Copy out each line of the listing below where the string "agent" appears.
*** Records shown ***
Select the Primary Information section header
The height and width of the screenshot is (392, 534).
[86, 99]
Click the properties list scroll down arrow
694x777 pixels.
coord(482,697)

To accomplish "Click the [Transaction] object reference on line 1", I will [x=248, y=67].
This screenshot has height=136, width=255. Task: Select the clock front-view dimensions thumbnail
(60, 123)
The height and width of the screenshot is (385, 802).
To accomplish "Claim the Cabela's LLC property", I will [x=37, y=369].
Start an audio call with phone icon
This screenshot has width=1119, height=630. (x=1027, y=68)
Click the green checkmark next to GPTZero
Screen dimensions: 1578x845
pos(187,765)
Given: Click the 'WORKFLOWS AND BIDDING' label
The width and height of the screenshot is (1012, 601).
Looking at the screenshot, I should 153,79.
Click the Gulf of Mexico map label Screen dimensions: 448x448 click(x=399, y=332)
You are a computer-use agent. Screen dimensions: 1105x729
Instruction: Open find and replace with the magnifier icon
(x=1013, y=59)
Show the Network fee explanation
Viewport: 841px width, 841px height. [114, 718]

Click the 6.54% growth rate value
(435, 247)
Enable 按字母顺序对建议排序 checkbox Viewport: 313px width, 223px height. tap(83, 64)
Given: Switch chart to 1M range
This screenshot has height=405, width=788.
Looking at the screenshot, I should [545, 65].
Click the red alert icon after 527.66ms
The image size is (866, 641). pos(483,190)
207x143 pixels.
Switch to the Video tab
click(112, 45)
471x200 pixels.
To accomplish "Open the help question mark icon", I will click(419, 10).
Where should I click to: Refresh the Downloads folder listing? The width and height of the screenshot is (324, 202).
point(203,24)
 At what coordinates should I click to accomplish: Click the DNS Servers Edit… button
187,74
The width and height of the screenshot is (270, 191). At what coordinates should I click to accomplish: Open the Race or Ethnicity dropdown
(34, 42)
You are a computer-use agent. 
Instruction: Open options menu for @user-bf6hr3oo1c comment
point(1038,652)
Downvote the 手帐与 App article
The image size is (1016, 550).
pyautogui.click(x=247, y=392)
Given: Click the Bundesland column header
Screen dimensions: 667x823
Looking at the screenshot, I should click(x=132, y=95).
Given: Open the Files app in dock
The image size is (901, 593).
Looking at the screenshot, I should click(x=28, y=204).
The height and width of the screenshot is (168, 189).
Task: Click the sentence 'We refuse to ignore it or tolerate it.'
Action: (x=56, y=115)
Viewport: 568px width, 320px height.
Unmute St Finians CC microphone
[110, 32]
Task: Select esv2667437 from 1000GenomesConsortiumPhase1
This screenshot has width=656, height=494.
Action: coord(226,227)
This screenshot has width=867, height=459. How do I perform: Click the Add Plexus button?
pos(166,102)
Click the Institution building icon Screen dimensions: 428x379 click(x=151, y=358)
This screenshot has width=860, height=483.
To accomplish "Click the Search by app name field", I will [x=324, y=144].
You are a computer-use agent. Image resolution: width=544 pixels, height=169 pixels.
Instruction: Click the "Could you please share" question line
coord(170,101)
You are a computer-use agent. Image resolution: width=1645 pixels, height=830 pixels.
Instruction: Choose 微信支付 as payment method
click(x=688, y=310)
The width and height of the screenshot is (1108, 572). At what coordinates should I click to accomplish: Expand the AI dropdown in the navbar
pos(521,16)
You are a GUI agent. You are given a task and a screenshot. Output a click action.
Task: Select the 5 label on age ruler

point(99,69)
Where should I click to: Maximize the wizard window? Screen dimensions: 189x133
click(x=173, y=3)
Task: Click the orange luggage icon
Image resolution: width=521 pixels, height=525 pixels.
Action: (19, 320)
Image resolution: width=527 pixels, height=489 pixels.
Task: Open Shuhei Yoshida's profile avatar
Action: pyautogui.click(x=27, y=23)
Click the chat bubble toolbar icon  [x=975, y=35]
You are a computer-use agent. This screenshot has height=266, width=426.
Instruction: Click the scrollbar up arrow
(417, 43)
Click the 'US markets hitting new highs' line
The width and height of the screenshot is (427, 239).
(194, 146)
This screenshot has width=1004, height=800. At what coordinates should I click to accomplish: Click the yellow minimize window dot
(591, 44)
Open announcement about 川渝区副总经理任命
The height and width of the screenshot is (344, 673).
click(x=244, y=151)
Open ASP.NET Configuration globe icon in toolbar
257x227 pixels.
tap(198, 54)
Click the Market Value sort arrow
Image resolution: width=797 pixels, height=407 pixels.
*** End of Records shown ***
**Reply:**
You are a computer-use agent. Screen dimensions: 1105x729
You are a computer-use agent. 
You are a computer-use agent. Image resolution: width=544 pixels, height=169 pixels.
You are a computer-use agent. Image resolution: width=1645 pixels, height=830 pixels.
You are a GUI agent. You are given a task and a screenshot. Output a click action.
You are a computer-use agent. This screenshot has height=266, width=426.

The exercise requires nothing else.